Stored data entries:

-- Opening Marker --

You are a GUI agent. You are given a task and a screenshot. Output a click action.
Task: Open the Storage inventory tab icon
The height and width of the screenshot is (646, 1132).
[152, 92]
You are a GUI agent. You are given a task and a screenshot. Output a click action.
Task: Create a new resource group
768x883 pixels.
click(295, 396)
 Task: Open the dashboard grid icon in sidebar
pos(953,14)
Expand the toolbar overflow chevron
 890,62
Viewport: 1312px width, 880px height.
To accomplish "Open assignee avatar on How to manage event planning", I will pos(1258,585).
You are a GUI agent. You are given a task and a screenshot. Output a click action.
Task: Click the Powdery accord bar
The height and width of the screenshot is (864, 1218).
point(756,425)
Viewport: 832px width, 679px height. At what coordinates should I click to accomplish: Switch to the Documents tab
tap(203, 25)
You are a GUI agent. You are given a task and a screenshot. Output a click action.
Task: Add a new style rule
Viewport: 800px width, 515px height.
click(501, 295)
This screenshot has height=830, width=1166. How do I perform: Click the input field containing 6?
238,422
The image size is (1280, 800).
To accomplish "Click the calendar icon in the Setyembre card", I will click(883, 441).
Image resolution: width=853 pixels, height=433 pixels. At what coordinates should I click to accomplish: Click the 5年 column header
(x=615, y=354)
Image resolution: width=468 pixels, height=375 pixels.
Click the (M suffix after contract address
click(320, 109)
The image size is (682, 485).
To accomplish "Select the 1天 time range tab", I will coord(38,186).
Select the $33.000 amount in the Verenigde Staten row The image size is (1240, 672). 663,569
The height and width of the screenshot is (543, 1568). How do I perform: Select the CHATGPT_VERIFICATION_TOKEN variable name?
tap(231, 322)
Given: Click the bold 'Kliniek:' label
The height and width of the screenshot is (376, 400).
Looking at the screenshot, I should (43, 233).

-- Closing Marker --

* **What you need to do**
The answer must be every line of the records above that holds the word "size".

* **Output of the exercise**
The image size is (1280, 800).
The image size is (682, 485).
Select the $33.000 amount in the Verenigde Staten row The image size is (1240, 672). 663,569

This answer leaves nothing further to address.